The only disappointing note, aside from the thoroughly pedestrian beer (why can’t the Japanese make good beer?), was the egg garnish. This dishes cries out for a gently poached or fried egg, or even — dare I suggest it in more than a whisper — a raw egg! I’m not particularly worried about Salmonella, and I would happily sign a waiver, giving up all rights to sue for $100,000,000 for slight gastrointestinal upset. But even with a silly hard-boiled egg, this restaurant is a delight — fun, relaxed, interesting looking, and best of all, great food. Oh, there is parking in the neighborhood!
*The web-site is pathetic. Unless you read Japanese, in which case I have no idea. It might still be pathetic in Kanji.
10 Replies to “Ippudo — New York, New York”
Ippudo is great but the damn place is like a ramen nightclub. Give me a counter and bowl of $5 noodles any day.
This is New York, not Japan. Would I prefer to spend $5 on the same quality? Sure! What’s the address?

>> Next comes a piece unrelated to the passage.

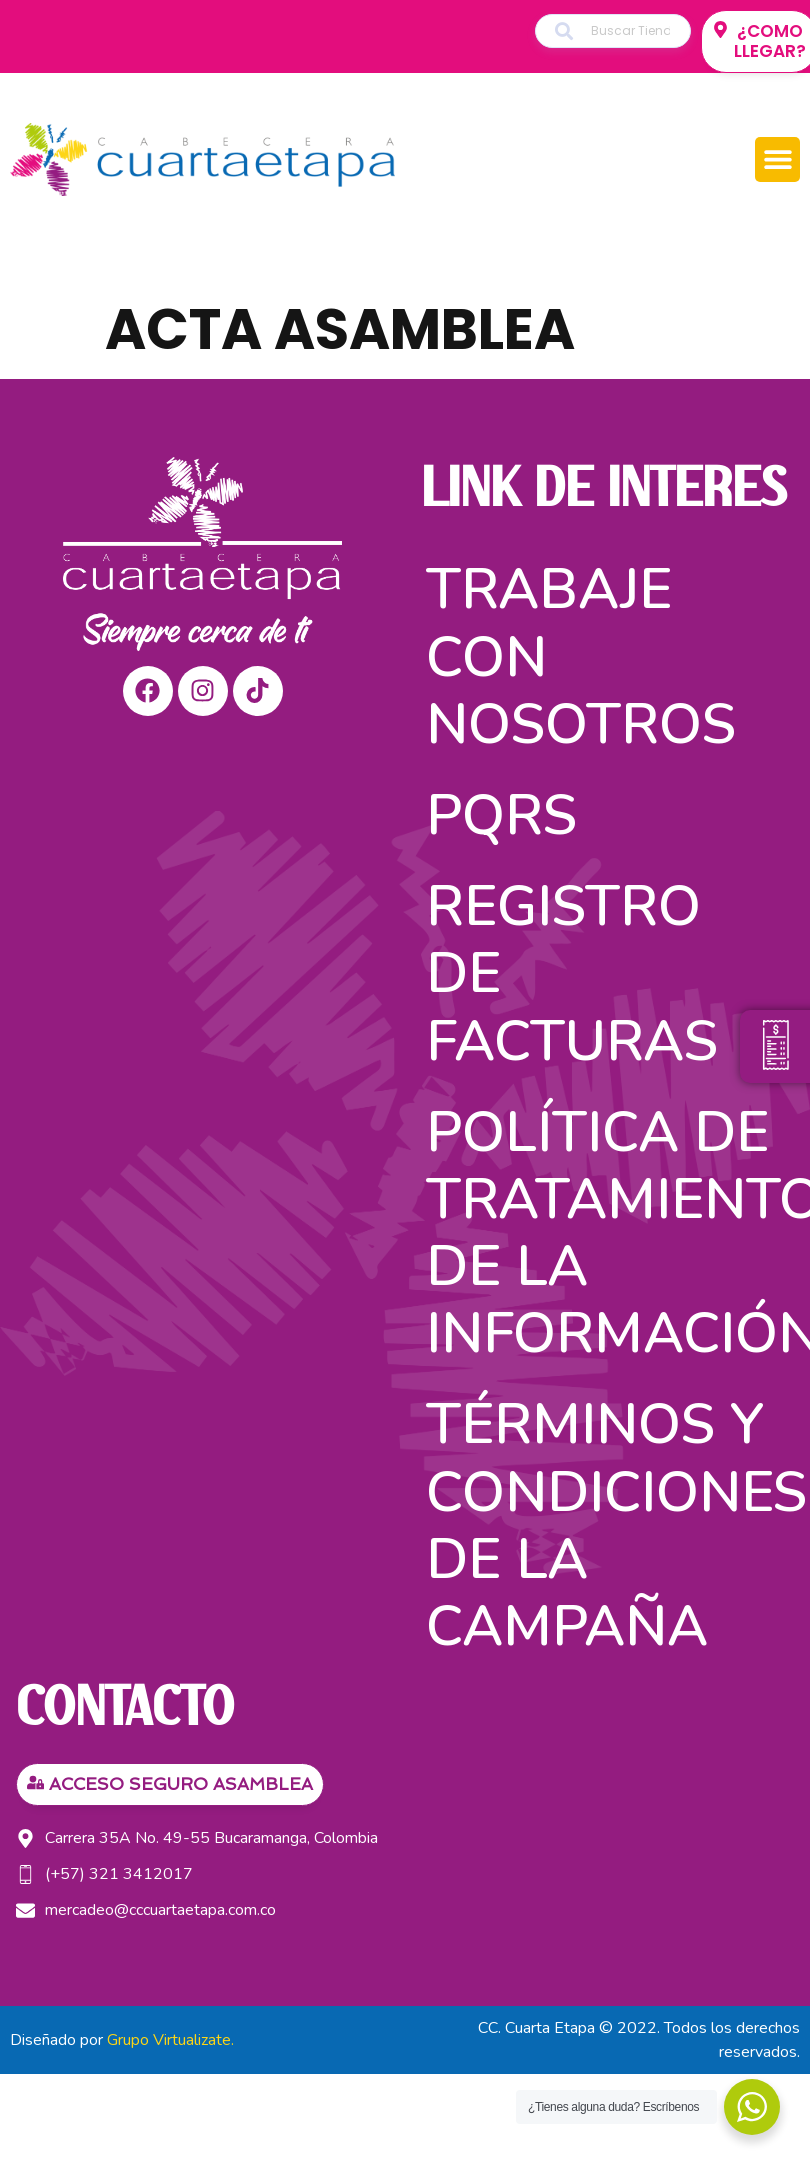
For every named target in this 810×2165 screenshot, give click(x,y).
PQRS (501, 815)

How do their pork buns compare to those at Momofuku…which many folks would claim is the gold standard? Sapporo doesn’t completely suck if you can find it on tap.
I have never had the buns at Momofuku, and as I write that I realize how ashamed I am.
But you are incorrect Lt. Spunkmeyer, Sapporo is always crap — tap or bottle, cold or warm, fresh or stale.
I know someone who often eats at the upscale Momofuku where an entire pig is served with buns…perhaps he can get you a seat.
I am nowhere near hip enough to get into a place like that. I’ll stick to chili cheese fries.
I had a “frito pie” at a carnivale in Texas a few months ago. It was about what you would expect: a paper boat of Fritos covered in warm chili and diced onions. It is esten with the hands. Disgusting, messy, and delicious.
I am holding out for Poutine, as made by Au Pied De Cochon. French Fries covered in cheese curds with foie gras gravy.
I went to Ippudo last night and I found the pork buns to be superior to those at Momofuku: the same Berkshire pork but more of it, on a larger bun (same pillowy texture as the Momo bun), no distracting cucumber slices (just a crisp piece of lettuce) and best of all a dollop of a very spicy mayonnaise. And about 2/3 the price! And Sapporo on tap! I will be going back. My companion was on the “noodle program” wherein they continue to ladle noodles into your ramen at $2 a pop…although they are careful to warn you to keep enough broth or you don’t get your extra noodles (shades of soup Nazi)…she ate so much she was groaning in the car.
I have been twice, and I plan to make it a regular stop on my quest for more pork fat in my diet. Those buns really are good. The Kae-dama is a great deal, but the portion I tried was a bit undercooked. When they put the noodles into the initial serving of ramen, the broth is so hot that it continues to cook the noodles. But when they serve an additional portion, the broth has cooled enough to requitre that the extra noodles be a bit more cooked, and their kitchen hasn’t mastered that.